* [抜粋]

シフォンズ「ヒーズ・ソー・ファイン」

僕はかなりのおっちょこちょいである。
先日も電車のなかで雑誌の中吊り広告を見ていたら、
女性誌の広告に“ボブ・ディラン”という文字を発見。
なにゆえ女性誌にボブ・ディラン
!?と思って、
よく見てみたら“ボブ・ディラン”ではなく、
なんと“ボディライン”であった。

コピーライターの仕事で、
なにがやっかいかというと文字校正である。
上がった原稿の誤字脱字
(誤植)をチェックするのだが、
そもそもがおっちょこちょいの僕である。
以前はよく、ギャグだろうというような見落としをした。

僕のコピーライター人生のなかで、
誤植見落としのツートップといえば
「捨て株事件」と「半分ボッてる事件」である。

「捨て株事件」は、今から178年前のこと。
営業の人間が文字校正をしてほしいといって、
株券の原稿をもってきた。

* [データ抜粋]
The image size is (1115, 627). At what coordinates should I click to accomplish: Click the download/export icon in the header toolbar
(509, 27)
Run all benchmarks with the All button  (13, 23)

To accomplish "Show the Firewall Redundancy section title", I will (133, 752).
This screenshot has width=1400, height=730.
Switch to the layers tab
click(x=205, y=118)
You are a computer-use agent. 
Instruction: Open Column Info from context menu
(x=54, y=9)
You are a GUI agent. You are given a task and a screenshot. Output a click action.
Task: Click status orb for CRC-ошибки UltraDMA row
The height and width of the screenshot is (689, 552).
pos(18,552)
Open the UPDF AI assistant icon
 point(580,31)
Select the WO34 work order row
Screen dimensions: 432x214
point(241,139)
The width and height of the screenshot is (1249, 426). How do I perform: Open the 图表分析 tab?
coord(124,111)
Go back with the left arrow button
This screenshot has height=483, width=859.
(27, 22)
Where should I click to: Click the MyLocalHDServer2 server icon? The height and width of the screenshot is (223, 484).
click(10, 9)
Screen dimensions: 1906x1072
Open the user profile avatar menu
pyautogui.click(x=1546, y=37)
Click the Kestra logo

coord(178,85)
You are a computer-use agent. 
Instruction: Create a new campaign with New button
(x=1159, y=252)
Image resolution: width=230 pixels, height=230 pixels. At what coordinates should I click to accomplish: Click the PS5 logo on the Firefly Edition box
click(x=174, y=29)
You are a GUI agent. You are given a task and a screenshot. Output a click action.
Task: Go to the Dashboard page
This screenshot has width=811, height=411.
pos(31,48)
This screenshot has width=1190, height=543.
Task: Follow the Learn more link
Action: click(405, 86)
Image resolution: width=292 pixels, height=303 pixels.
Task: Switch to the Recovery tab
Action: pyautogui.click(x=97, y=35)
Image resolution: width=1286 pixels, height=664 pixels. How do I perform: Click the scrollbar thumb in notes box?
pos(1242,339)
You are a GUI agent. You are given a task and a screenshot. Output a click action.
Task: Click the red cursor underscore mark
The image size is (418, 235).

* [課題の目的] 上の抜粋を、一字も変えずに全文書き写すこと。 上の記録は必要ない。

* [解答]
シフォンズ「ヒーズ・ソー・ファイン」

僕はかなりのおっちょこちょいである。
先日も電車のなかで雑誌の中吊り広告を見ていたら、
女性誌の広告に“ボブ・ディラン”という文字を発見。
なにゆえ女性誌にボブ・ディラン
!?と思って、
よく見てみたら“ボブ・ディラン”ではなく、
なんと“ボディライン”であった。

コピーライターの仕事で、
なにがやっかいかというと文字校正である。
上がった原稿の誤字脱字
(誤植)をチェックするのだが、
そもそもがおっちょこちょいの僕である。
以前はよく、ギャグだろうというような見落としをした。

僕のコピーライター人生のなかで、
誤植見落としのツートップといえば
「捨て株事件」と「半分ボッてる事件」である。

「捨て株事件」は、今から178年前のこと。
営業の人間が文字校正をしてほしいといって、
株券の原稿をもってきた。